=== PASSAGE PROVIDED ===
Member of the Ohio House of Representatives from the Columbiana County district
- In office January 4, 1858 – January 1, 1860
- Preceded by: John Hunter Moses Mendenhall
- Succeeded by: J. K. Rukenbrod

Personal details
- Born: February 18, 1829 Pittsburgh, Pennsylvania
- Died: September 22, 1906 (aged 77) Canton, Ohio
- Resting place: Hope Cemetery, Salem, Ohio
- Party: Republican

= Jacob A. Ambler =

American lawyer and politician

Jacob A. Ambler (February 18, 1829 - September 22, 1906) was an American lawyer and politician who served as a U.S. representative from Ohio for two terms from 1869 to 1873.

==Early life and career==
Born in Pittsburgh, Pennsylvania, Ambler attended the local schools of Allegheny City and also received private instruction.
He moved to Salem, Ohio, and studied law in his brother's law office.
He was admitted to the bar on March 27, 1851, and commenced practice in Salem, Ohio.
===
LIST OF TASKS —
a) In the biography of Jacob A. Ambler, where is he buried?
b) Reproduce the Jacob A. Ambler biography starting with "Jacob A. Ambler (February" and going on through "received private instruction.", swapping "Allegheny City" for "Allegheny County".
c) List every distinct full calendar date (month, day and year) in the Jacob A. Ambler biography.
=== RECORDED INFORMATION ===
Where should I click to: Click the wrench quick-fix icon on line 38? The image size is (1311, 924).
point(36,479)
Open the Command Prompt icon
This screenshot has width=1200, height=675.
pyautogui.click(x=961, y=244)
===
REPLIES —
a) Hope Cemetery, Salem, Ohio

b)
Jacob A. Ambler (February 18, 1829 - September 22, 1906) was an American lawyer and politician who served as a U.S. representative from Ohio for two terms from 1869 to 1873.

==Early life and career==
Born in Pittsburgh, Pennsylvania, Ambler attended the local schools of Allegheny County and also received private instruction.

c)
January 4, 1858
January 1, 1860
February 18, 1829
September 22, 1906
March 27, 1851